Pointing records for screenshots and pages:
□ □ □ □ □ □ □

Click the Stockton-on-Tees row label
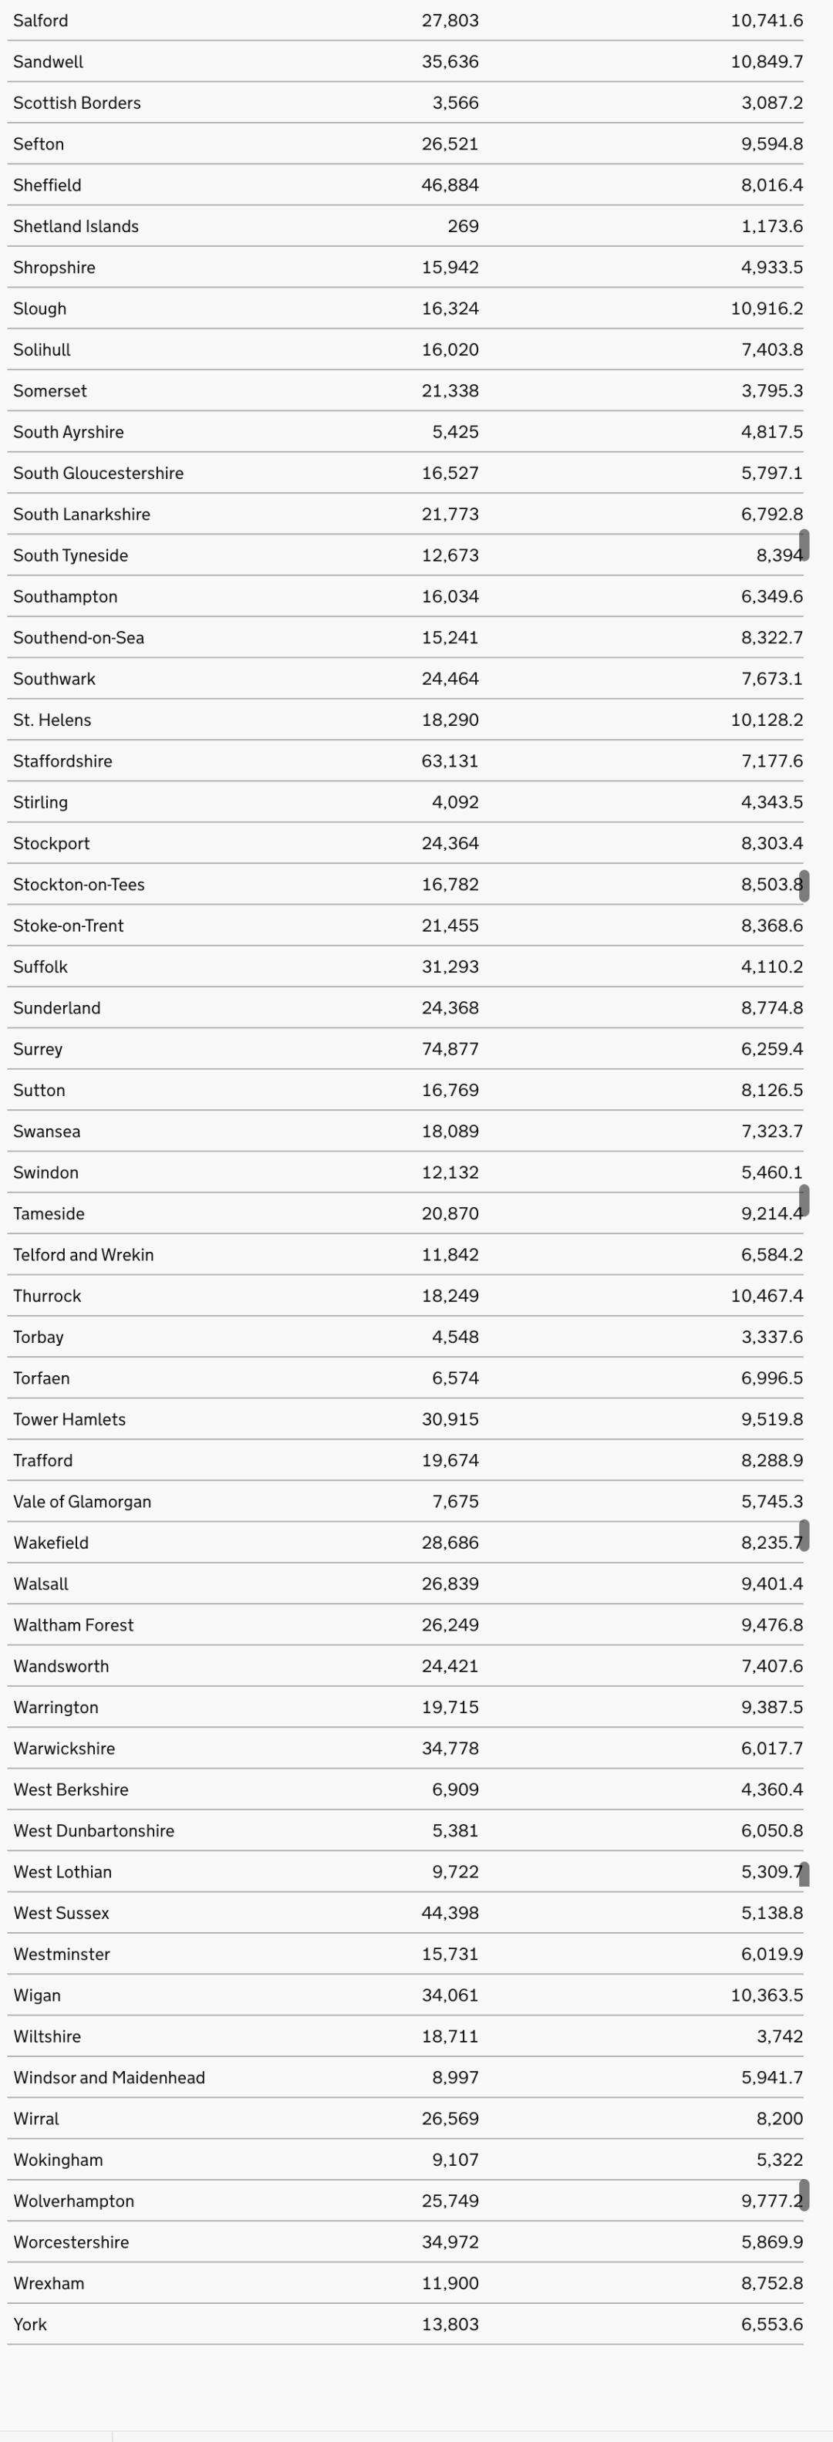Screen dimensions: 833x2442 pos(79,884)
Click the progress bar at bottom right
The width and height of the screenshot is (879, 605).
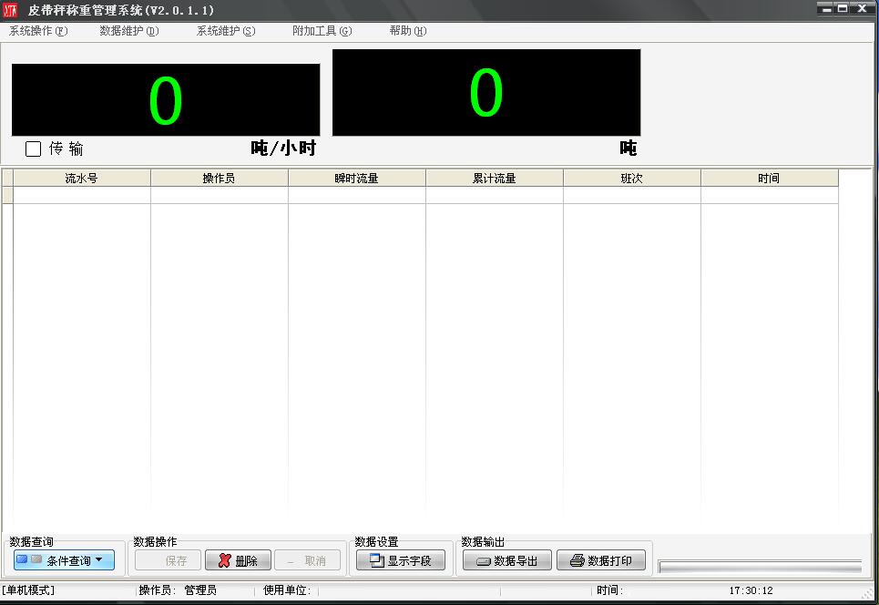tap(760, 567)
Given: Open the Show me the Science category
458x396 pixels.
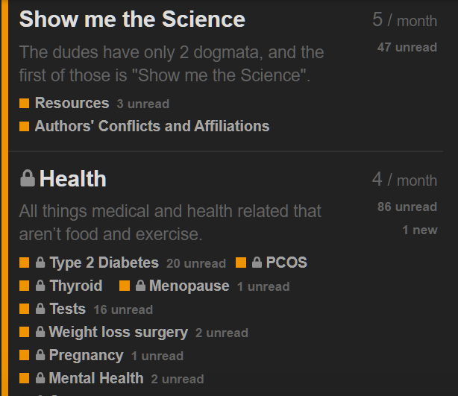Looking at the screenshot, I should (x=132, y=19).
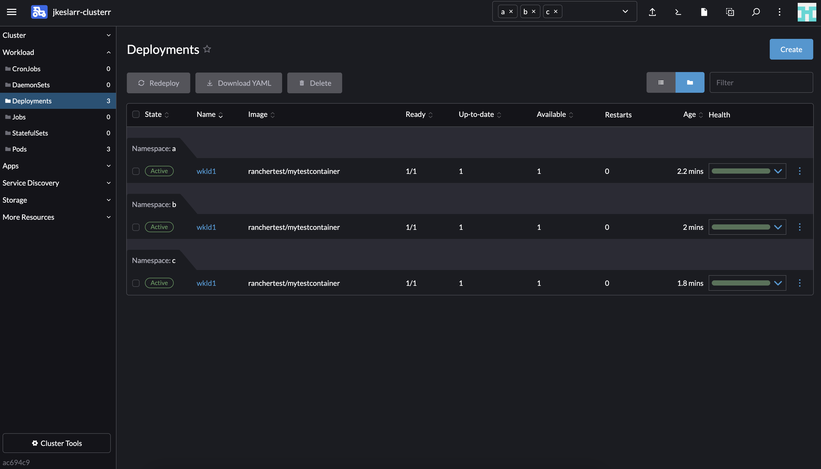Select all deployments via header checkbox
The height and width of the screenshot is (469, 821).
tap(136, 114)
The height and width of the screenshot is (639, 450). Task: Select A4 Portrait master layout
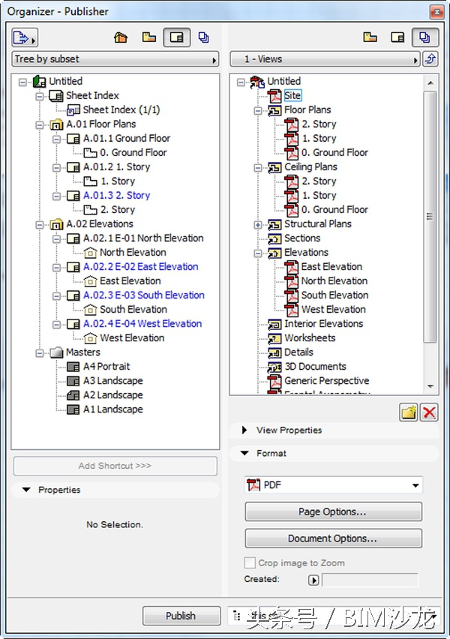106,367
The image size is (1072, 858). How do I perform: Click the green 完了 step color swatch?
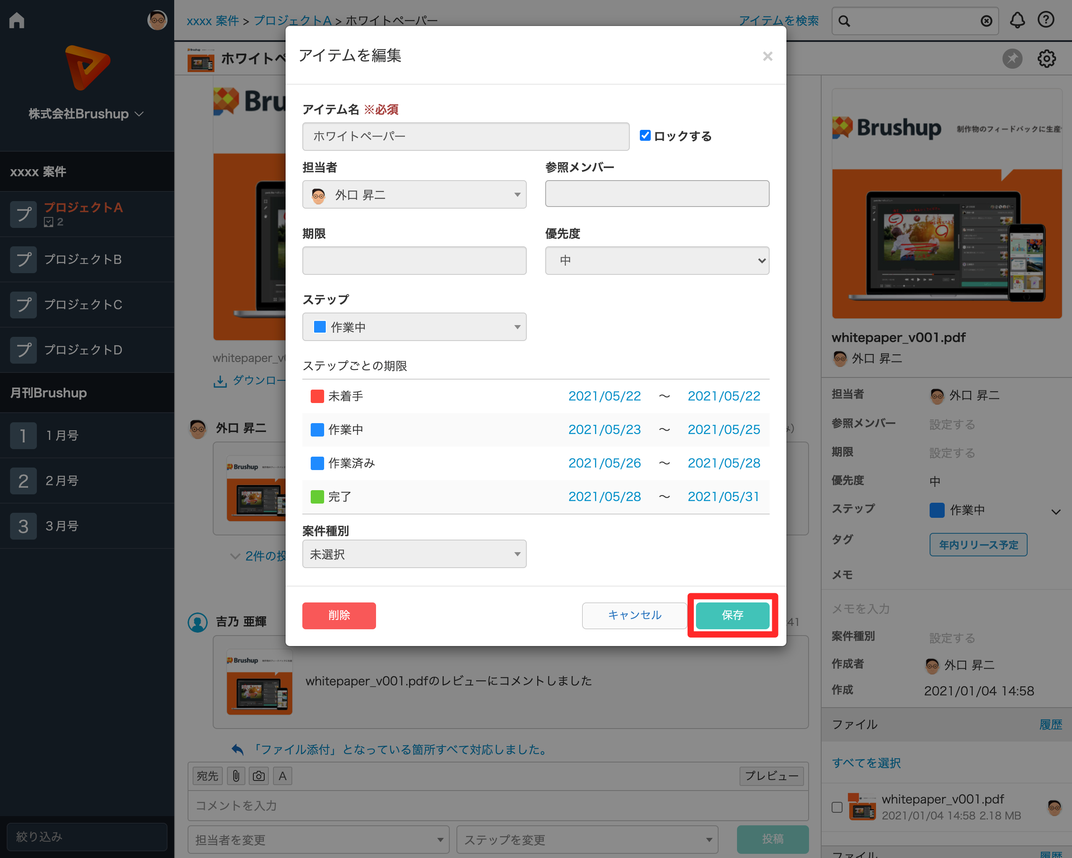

□ □ □ □ □ □ □

# Given problem
Could you recast the lines above as a JSON list of strings, one string per line, skipping blank lines and leaving out the pictures?

# Output for this exercise
[
  "Click the Stockton-on-Tees row label",
  "Screen dimensions: 833x2442 pos(79,884)",
  "Click the progress bar at bottom right",
  "The width and height of the screenshot is (879, 605).",
  "tap(760, 567)",
  "Given: Open the Show me the Science category",
  "458x396 pixels.",
  "Looking at the screenshot, I should (x=132, y=19).",
  "Select all deployments via header checkbox",
  "The height and width of the screenshot is (469, 821).",
  "tap(136, 114)",
  "The height and width of the screenshot is (639, 450). Task: Select A4 Portrait master layout",
  "106,367",
  "The image size is (1072, 858). How do I perform: Click the green 完了 step color swatch?"
]